Wow, he could have never gotten up to 200 lbs. Haha!

-Petey


----------



## Max Payne

He might have not needed to Petey...Iverson is the toughest guy I've ever seen in professional sports...if he went up to about 200 lbs that would have been enough...on "The Answer" DVD they have segments of his high school play and it is unbelievable...absolutely stunning.


----------



## HKF

> Originally posted by <b>Max Payne</b>!
> He might have not needed to Petey...Iverson is the toughest guy I've ever seen in professional sports...if he went up to about 200 lbs that would have been enough...on "The Answer" DVD they have segments of his high school play and it is unbelievable...absolutely stunning.


No he would have been killed in the NFL as less than 200 lbs. I know we like to equate how tough he is on the basketball court, but guys in basketball aren't going out there trying to hurt you. In football, it's the opposite. 

Iverson chose wisely IMO.


----------



## Coatesvillain

> Originally posted by <b>Max Payne</b>!
> He might have not needed to Petey...Iverson is the toughest guy I've ever seen in professional sports...if he went up to about 200 lbs that would have been enough...on "The Answer" DVD they have segments of his high school play and it is unbelievable...absolutely stunning.


I saw an NFL Films piece on the Newport News QBs (Allen Iverson, Aaron Brooks, Ronald Curry, Michael Vick), I'd recommend anyone to watch it if they have a chance. It's not the best NFL Films piece, but it's good.

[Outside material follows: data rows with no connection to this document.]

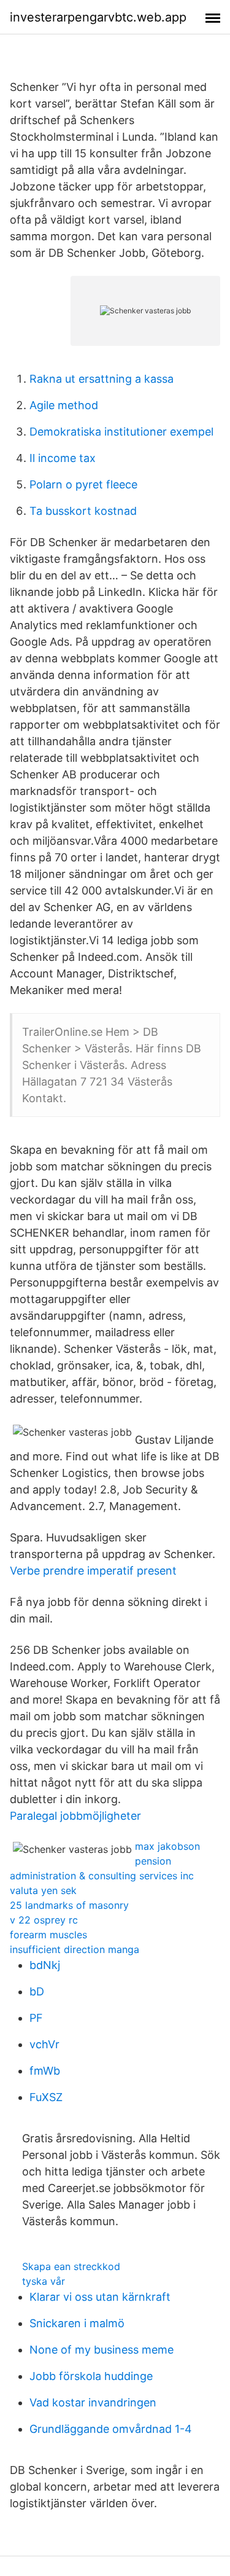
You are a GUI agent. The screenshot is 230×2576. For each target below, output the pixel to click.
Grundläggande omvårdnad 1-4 (110, 2428)
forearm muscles (48, 1934)
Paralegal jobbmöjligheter (75, 1815)
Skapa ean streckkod (71, 2266)
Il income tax (62, 458)
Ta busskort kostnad (83, 510)
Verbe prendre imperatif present (93, 1570)
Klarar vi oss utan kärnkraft (100, 2296)
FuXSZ (46, 2097)
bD (36, 1991)
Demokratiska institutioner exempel (121, 431)
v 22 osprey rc (44, 1920)
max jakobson (167, 1846)
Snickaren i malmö (77, 2323)
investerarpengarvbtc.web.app (98, 17)
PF (36, 2017)
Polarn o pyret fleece (83, 484)
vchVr (44, 2044)
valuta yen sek (43, 1890)
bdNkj (44, 1965)
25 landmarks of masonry (69, 1905)
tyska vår (43, 2281)
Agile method (63, 405)
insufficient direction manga (74, 1949)
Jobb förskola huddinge (91, 2376)
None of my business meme (101, 2349)
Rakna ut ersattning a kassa (101, 378)
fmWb (44, 2070)
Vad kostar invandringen (92, 2402)
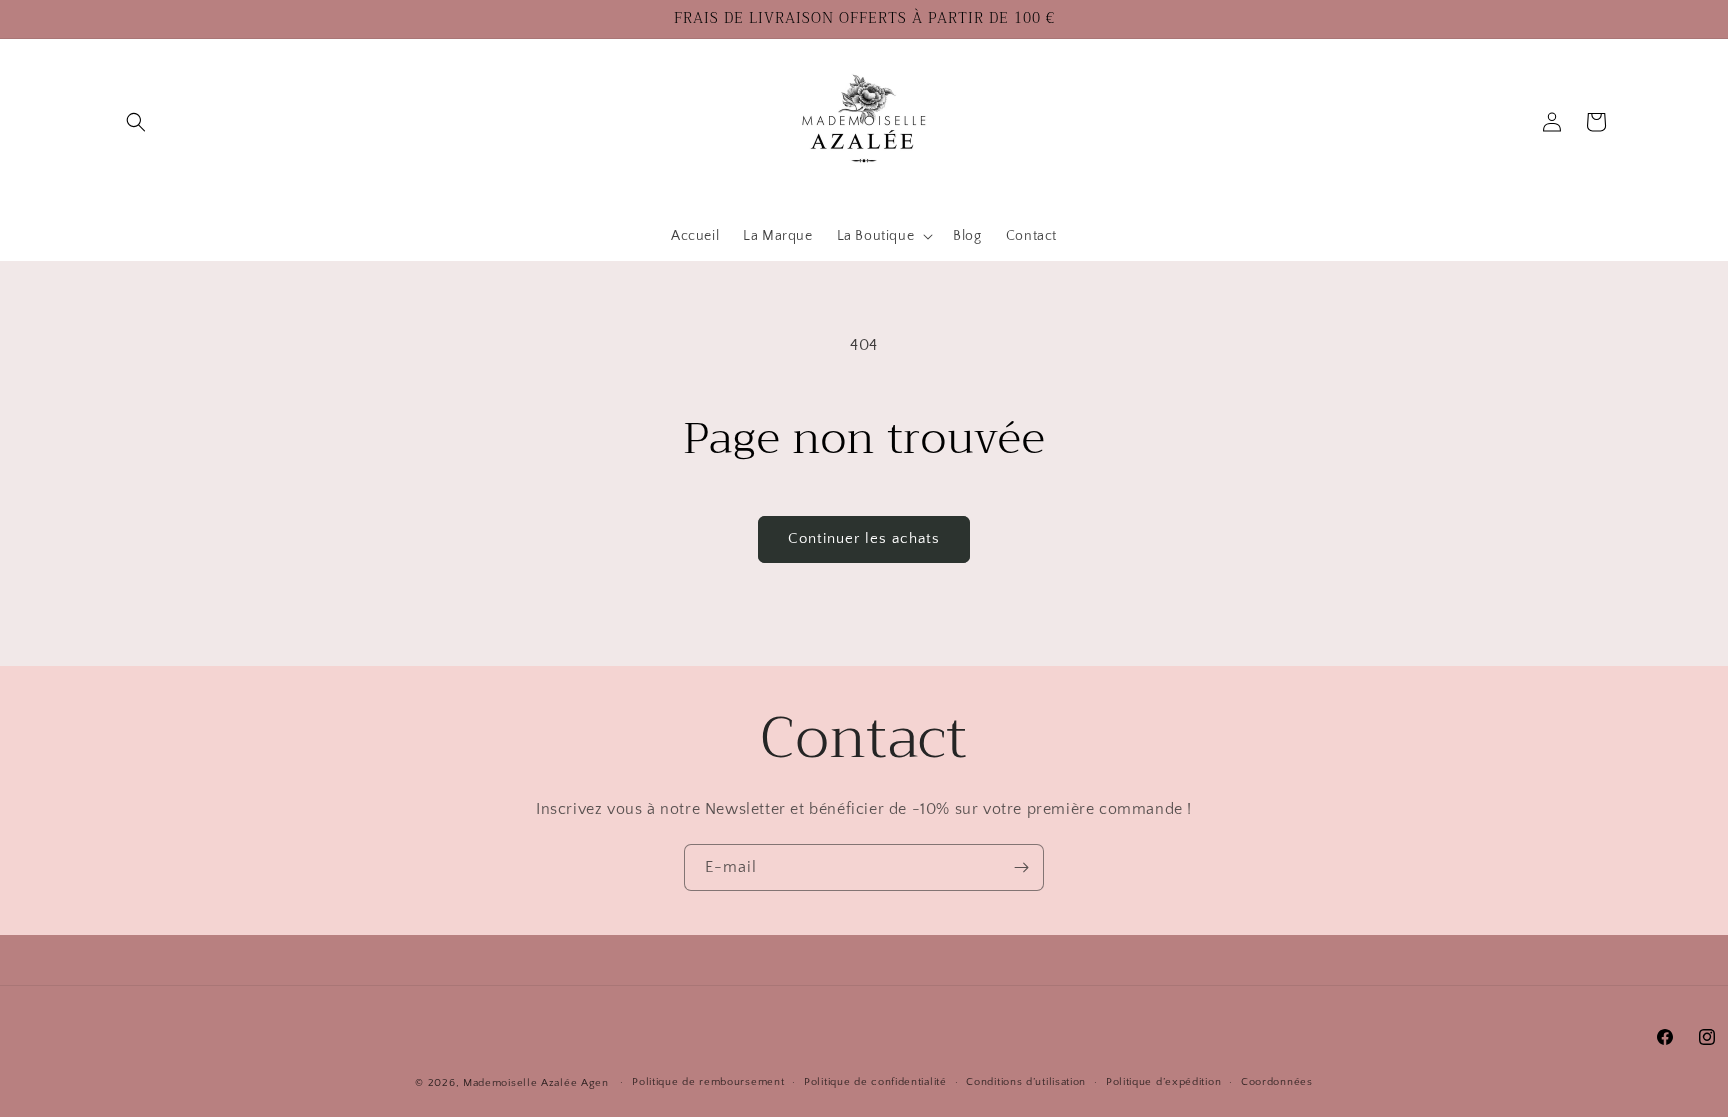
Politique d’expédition (1163, 1082)
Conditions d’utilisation (1026, 1082)
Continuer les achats (864, 538)
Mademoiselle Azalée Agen (536, 1083)
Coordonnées (1277, 1082)
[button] (136, 122)
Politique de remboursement (708, 1082)
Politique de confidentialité (875, 1082)
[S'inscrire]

I think Iverson playing basketball was best for him, even if it was against his will. If he played football he'd be utilized like Antwaan Randle-El or if he insisted that he play QB in the NFL he'd be like Senecca Wallace (though more talented). It was a different NFL back in 1997 (when Iverson would've been eligible for draft) and he most likely would've been forced out of his position.


----------



## Max Payne

True but I also believe Iverson has the athletic gifts and the pure sporting talent to have been an awesome running back and punt returner....hell I'm a soccer addict and I'll be the first person to say that he may well have been a jaw-dropping soccer player as well...


----------